How to build a document comparison tool with AI
Quick answer
Build a document comparison tool by converting documents into vector embeddings using models like
gpt-4o or claude-3-5-sonnet-20241022, then compute similarity scores or highlight differences. Use vector databases or cosine similarity on embeddings to identify matching or differing content efficiently.PREREQUISITES
Python 3.8+OpenAI API key (free tier works)pip install openai>=1.0
Setup
Install the OpenAI Python SDK and set your API key as an environment variable to authenticate requests.

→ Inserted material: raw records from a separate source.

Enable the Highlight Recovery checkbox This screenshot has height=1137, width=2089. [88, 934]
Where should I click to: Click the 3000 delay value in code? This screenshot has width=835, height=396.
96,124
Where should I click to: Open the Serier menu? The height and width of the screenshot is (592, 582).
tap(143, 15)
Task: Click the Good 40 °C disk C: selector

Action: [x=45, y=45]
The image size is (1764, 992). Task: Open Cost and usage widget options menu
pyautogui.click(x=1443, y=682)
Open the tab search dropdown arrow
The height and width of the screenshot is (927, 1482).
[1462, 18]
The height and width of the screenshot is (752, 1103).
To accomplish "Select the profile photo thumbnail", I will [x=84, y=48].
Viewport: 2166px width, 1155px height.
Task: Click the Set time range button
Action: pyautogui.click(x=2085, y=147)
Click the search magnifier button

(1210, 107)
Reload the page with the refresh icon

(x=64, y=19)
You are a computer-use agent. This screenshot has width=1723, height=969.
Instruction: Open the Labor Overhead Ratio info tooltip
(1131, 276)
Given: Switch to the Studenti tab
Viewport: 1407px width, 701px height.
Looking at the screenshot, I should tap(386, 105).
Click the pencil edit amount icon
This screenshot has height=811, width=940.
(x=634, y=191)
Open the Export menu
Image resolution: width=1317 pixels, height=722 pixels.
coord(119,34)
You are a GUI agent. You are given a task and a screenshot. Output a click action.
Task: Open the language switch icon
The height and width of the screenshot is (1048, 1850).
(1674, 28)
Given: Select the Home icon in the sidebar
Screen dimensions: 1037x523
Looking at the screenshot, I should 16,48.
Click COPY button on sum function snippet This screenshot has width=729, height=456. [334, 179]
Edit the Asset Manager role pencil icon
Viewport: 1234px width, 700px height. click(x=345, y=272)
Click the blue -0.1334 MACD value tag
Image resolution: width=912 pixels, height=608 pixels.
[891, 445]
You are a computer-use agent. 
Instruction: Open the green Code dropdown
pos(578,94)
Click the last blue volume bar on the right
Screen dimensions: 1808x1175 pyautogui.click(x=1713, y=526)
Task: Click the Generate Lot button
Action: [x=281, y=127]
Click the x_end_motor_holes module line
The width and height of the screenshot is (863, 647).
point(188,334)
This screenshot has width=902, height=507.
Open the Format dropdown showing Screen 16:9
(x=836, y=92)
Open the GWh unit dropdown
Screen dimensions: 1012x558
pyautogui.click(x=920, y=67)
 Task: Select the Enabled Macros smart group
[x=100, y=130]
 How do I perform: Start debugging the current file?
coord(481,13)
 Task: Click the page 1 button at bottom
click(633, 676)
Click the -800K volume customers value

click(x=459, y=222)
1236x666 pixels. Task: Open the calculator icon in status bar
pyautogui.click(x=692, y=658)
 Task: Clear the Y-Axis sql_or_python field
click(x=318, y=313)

pip install openai Step by step
This example shows how to load two text documents, generate embeddings using gpt-4o, and compute cosine similarity to compare their content.
import os
import numpy as np
from openai import OpenAI
# Initialize OpenAI client
client = OpenAI(api_key=os.environ["OPENAI_API_KEY"])
def get_embedding(text):
response = client.embeddings.create(
model="gpt-4o",
input=text
)
return np.array(response.data[0].embedding)
def cosine_similarity(vec1, vec2):
return np.dot(vec1, vec2) / (np.linalg.norm(vec1) * np.linalg.norm(vec2))
# Load documents
with open("doc1.txt", "r", encoding="utf-8") as f:
doc1 = f.read()
with open("doc2.txt", "r", encoding="utf-8") as f:
doc2 = f.read()
# Get embeddings
embedding1 = get_embedding(doc1)
embedding2 = get_embedding(doc2)
# Compute similarity
similarity_score = cosine_similarity(embedding1, embedding2)
print(f"Document similarity score: {similarity_score:.4f}") output
Document similarity score: 0.8723
Common variations
- Use
claude-3-5-sonnet-20241022embeddings for potentially better semantic understanding. - Compare documents in chunks for large files to localize differences.
- Use async calls or streaming for performance improvements.
- Store embeddings in vector databases like FAISS or Chroma for scalable comparisons.
Troubleshooting
- If similarity scores are unexpectedly low, verify documents are preprocessed consistently (e.g., remove extra whitespace).
- Ensure API key is correctly set in
os.environ["OPENAI_API_KEY"]. - For large documents, split text into smaller chunks before embedding to avoid token limits.
Key Takeaways
- Use embeddings from models like
gpt-4oto convert documents into comparable vectors. - Calculate cosine similarity on embeddings to quantify document similarity efficiently.
- Chunk large documents and use vector databases for scalable, precise comparisons.
- Preprocess text consistently to improve embedding quality and comparison accuracy.